Он трезво рассуждал, Глумский, трудно было возразить. По дороге в Ожин бандюги конечно же поставят нам запятую. Я бы выехал туда немедленно, пока записка, которая лежала в ватнике Гната, не попала по адресу. Но как требовать от Гупана людей, не переговорив предварительно с Сагайдачным? Пока что операция зависела от мирового посредника. Мне в этом раскладе выпадали две дальние дороги.
– Постараюсь выжить, - сказал я Глумскому.
– Так-то оно так. А думать о других надо. Ты не один на земле. До нас люди жили и после будут.
Он еще более насупился. Куртка его промокла насквозь. Капли влипали в нее, как в промокашку. После наших ползаний по карьеру сукно приобрело розоватый оттенок.
– Ты подумай, - сказал он.
Наверно, он не был бы председателем, если бы не умел заглядывать далеко. Но я не хотел думать о смерти. Тот, кого одолевали мрачные предчувствия, дрался с оглядкой. А если начинаешь беречь себя в бою, наверняка схлопочешь пулю. Все это были фронтовые истины, привезенные мною в Глухары в готовом виде, проверенные опытом тысяч людей.

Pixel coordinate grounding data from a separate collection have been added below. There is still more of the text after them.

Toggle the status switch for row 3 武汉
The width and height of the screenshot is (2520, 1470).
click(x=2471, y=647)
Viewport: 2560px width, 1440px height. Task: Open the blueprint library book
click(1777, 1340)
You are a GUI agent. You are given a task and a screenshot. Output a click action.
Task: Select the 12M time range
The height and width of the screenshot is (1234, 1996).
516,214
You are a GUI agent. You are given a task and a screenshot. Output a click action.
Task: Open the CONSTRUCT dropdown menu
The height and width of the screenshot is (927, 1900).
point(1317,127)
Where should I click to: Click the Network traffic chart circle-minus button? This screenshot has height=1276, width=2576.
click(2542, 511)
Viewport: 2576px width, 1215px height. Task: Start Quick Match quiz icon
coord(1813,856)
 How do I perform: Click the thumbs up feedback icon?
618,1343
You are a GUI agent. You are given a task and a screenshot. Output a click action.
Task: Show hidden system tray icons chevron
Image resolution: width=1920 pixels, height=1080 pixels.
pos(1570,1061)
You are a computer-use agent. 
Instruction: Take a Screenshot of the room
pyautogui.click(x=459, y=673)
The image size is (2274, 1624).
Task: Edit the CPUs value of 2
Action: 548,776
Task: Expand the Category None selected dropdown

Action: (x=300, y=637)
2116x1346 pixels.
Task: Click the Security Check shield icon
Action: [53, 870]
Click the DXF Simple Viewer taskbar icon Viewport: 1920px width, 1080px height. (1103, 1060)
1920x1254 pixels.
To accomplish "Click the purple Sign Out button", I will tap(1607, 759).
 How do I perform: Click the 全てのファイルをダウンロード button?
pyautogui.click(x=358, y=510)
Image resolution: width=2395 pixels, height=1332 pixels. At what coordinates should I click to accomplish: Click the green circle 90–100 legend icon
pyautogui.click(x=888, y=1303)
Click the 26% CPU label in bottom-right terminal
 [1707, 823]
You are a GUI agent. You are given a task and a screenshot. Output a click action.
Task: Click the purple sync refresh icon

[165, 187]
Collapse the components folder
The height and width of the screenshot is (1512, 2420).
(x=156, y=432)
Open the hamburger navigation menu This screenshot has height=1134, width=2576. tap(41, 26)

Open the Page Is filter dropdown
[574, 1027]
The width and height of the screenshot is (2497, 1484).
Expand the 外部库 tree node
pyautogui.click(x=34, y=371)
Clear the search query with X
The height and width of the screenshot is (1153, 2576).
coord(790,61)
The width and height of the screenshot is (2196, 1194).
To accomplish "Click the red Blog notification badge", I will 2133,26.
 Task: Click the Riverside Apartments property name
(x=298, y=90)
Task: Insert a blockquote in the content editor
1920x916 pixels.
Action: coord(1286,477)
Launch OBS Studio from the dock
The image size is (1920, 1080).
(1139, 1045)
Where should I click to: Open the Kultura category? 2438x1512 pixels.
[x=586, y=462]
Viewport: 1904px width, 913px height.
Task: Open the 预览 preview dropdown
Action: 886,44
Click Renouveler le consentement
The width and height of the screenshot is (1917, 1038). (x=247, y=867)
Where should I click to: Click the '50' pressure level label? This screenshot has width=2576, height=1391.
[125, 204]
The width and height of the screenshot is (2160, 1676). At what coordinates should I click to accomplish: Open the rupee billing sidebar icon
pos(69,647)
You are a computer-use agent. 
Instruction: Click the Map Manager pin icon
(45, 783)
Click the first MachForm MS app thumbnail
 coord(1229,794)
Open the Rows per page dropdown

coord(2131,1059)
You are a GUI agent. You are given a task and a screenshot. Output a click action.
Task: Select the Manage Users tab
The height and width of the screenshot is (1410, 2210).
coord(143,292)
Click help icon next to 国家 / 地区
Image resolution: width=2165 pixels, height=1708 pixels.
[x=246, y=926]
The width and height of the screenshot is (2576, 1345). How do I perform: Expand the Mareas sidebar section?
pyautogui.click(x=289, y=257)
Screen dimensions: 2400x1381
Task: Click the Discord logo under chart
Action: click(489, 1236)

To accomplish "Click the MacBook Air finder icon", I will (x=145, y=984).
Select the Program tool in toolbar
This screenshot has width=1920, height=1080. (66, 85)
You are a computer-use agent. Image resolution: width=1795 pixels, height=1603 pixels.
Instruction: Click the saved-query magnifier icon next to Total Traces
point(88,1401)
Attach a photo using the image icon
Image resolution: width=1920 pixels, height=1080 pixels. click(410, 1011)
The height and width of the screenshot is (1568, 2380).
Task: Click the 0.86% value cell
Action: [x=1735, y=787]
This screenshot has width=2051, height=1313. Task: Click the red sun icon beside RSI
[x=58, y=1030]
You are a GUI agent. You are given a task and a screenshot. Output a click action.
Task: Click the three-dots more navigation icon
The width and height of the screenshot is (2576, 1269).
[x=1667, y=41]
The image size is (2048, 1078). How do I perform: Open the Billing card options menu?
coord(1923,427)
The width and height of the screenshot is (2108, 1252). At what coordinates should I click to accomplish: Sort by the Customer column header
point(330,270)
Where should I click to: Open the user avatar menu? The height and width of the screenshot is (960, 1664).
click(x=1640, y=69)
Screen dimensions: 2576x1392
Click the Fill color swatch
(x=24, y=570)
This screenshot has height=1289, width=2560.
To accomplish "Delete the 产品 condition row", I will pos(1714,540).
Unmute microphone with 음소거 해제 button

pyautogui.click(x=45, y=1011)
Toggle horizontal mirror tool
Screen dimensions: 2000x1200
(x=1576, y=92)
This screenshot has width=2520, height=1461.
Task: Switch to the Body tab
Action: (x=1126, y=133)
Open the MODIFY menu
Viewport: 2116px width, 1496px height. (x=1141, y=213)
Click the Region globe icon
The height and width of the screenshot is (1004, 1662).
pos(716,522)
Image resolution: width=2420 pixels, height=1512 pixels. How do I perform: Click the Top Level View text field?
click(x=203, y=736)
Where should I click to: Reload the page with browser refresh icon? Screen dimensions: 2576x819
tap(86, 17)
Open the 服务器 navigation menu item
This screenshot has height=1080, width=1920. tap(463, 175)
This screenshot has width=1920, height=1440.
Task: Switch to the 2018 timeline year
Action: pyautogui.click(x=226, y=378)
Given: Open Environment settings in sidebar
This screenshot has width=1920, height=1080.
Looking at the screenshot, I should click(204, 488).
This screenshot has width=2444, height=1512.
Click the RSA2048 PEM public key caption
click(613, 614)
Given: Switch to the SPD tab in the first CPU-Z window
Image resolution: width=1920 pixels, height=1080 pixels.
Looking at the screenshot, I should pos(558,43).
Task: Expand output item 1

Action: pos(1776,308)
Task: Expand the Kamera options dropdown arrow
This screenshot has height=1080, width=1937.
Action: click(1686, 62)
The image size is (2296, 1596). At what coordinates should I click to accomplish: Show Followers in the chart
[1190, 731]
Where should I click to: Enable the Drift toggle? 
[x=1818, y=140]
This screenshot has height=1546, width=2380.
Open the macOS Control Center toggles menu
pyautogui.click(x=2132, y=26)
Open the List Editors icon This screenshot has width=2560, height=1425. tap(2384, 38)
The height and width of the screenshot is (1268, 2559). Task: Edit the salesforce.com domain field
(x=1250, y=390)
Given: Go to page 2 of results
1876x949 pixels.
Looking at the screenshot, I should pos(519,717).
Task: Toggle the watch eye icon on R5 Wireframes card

– Я подумаю, - пообещал я. - Но помирать не буду.
– Дай бог.
...Вот уж никогда не думал о детях. Не находил в себе отцовских чувств. Ну что приятного в пеленках и воплях? Лысые они почему-то, младенцы, глаза бессмысленные, брови поросячьи, и вечно они то слюну пускают, то мочатся с идиотски серьезным видом, вылупив очи. И почему этим добром так восхищаются женщины? Но если бы у нас с Антониной... Честное слово, эта мысль была мне приятна. Я бы, пожалуй, их нянчил. Я бы с ними возился. Наверно, о детях начинаешь думать по-настоящему, только когда полюбишь их будущую мать. Еще одно открытие, сделанное мной за последние дни в Глухарах. Сколько открытий! Жить стоило, факт.
Уходя, я чувствовал на своей спине настойчивый взгляд председателя. По-моему, он все еще примерял к будущему мысль о внуке. То есть о моем сыне, который мог остаться сиротой.